Rosie's life lines reel in Olive Cotton people's choice prize

Michael Cook's close-up portrait Memories has been voted the public's favourite in the Olive Cotton Award People's Choice Award, with visitors describing it as a "profound" and "powerful" image.


The well-known Sunshine Coast photographer was thrilled with the news and indicated he would be giving the $250 winner's prize to Rosie, the subject of his black and white portrait.

Visitors to the Tweed Regional Gallery & Margaret Olley Art Centre said the detailed portrait effectively captured Rosie's character by starkly depicting what a number of voters described as her "life lines".

Cook described Rosie as a beautiful person who kindly introduced him to bush tucker and is everyone's favourite grandmother in her community.

"I wanted to capture her beauty physically and within. I think the photograph allows the viewer to not only see a lifetime of memories but to actually feel who she is beyond appearance," he said.

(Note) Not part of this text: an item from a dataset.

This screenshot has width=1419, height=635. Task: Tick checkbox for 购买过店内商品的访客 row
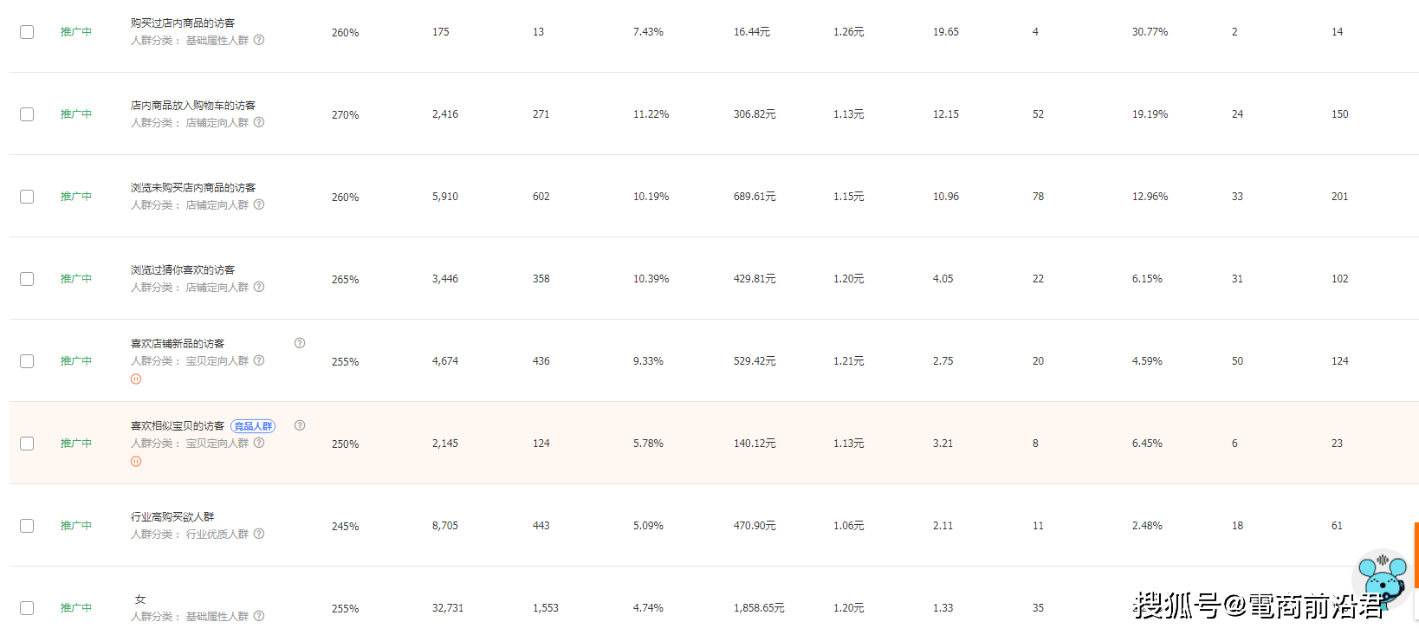[x=27, y=32]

The People's Choice Award, funded by the Friends of the Tweed Regional Gallery & Margaret Olley Art Centre Inc, helped wrap up this year's Olive Cotton Award for photographic portraiture.

Hundreds of visitors to the exhibition took the opportunity to vote for their favourite work from the 72 finalists, which were on display at the Tweed Regional Gallery until 8 October.

Voting was close, with the portrait Trevor Jamieson by Brett Canet-Gibson of WA just 30 votes behind.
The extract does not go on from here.